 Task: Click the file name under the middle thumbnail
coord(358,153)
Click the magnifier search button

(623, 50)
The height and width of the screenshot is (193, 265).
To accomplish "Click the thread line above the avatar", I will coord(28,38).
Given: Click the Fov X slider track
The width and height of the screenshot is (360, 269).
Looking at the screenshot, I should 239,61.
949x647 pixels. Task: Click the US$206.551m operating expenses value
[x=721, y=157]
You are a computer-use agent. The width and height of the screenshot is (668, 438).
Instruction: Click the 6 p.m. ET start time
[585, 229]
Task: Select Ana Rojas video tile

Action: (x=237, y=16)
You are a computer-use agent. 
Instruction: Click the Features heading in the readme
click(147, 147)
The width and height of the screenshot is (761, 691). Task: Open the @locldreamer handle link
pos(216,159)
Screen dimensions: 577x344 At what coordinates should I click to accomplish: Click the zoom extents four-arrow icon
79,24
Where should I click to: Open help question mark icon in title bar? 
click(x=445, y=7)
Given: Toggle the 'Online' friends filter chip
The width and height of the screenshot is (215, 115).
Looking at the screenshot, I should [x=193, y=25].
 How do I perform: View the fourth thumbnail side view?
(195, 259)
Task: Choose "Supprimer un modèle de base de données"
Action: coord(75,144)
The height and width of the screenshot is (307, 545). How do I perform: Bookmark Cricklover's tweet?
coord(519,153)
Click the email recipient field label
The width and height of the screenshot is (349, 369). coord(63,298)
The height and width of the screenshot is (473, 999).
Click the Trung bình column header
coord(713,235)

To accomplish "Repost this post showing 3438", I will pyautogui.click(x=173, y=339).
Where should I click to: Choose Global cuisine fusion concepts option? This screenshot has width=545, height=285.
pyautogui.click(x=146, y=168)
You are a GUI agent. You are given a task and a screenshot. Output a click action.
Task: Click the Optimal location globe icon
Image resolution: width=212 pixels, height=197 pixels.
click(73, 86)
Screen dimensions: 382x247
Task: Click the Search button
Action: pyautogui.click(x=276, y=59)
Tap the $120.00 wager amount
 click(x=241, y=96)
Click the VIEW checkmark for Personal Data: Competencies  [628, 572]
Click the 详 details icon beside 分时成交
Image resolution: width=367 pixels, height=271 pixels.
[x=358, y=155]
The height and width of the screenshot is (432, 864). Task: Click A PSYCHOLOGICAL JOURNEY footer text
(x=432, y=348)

Problem statement:
Repeat each entry exactly as it was given.

Solution to this task:
 Task: Click the file name under the middle thumbnail
coord(358,153)
Click the magnifier search button

(623, 50)
The height and width of the screenshot is (193, 265).
To accomplish "Click the thread line above the avatar", I will coord(28,38).
Given: Click the Fov X slider track
The width and height of the screenshot is (360, 269).
Looking at the screenshot, I should 239,61.
949x647 pixels. Task: Click the US$206.551m operating expenses value
[x=721, y=157]
You are a computer-use agent. The width and height of the screenshot is (668, 438).
Instruction: Click the 6 p.m. ET start time
[585, 229]
Task: Select Ana Rojas video tile

Action: (x=237, y=16)
You are a computer-use agent. 
Instruction: Click the Features heading in the readme
click(147, 147)
The width and height of the screenshot is (761, 691). Task: Open the @locldreamer handle link
pos(216,159)
Screen dimensions: 577x344 At what coordinates should I click to accomplish: Click the zoom extents four-arrow icon
79,24
Where should I click to: Open help question mark icon in title bar? 
click(x=445, y=7)
Given: Toggle the 'Online' friends filter chip
The width and height of the screenshot is (215, 115).
Looking at the screenshot, I should [x=193, y=25].
 How do I perform: View the fourth thumbnail side view?
(195, 259)
Task: Choose "Supprimer un modèle de base de données"
Action: coord(75,144)
The height and width of the screenshot is (307, 545). How do I perform: Bookmark Cricklover's tweet?
coord(519,153)
Click the email recipient field label
The width and height of the screenshot is (349, 369). coord(63,298)
The height and width of the screenshot is (473, 999).
Click the Trung bình column header
coord(713,235)

To accomplish "Repost this post showing 3438", I will pyautogui.click(x=173, y=339).
Where should I click to: Choose Global cuisine fusion concepts option? This screenshot has width=545, height=285.
pyautogui.click(x=146, y=168)
You are a GUI agent. You are given a task and a screenshot. Output a click action.
Task: Click the Optimal location globe icon
Image resolution: width=212 pixels, height=197 pixels.
click(73, 86)
Screen dimensions: 382x247
Task: Click the Search button
Action: pyautogui.click(x=276, y=59)
Tap the $120.00 wager amount
 click(x=241, y=96)
Click the VIEW checkmark for Personal Data: Competencies  [628, 572]
Click the 详 details icon beside 分时成交
Image resolution: width=367 pixels, height=271 pixels.
[x=358, y=155]
The height and width of the screenshot is (432, 864). Task: Click A PSYCHOLOGICAL JOURNEY footer text
(x=432, y=348)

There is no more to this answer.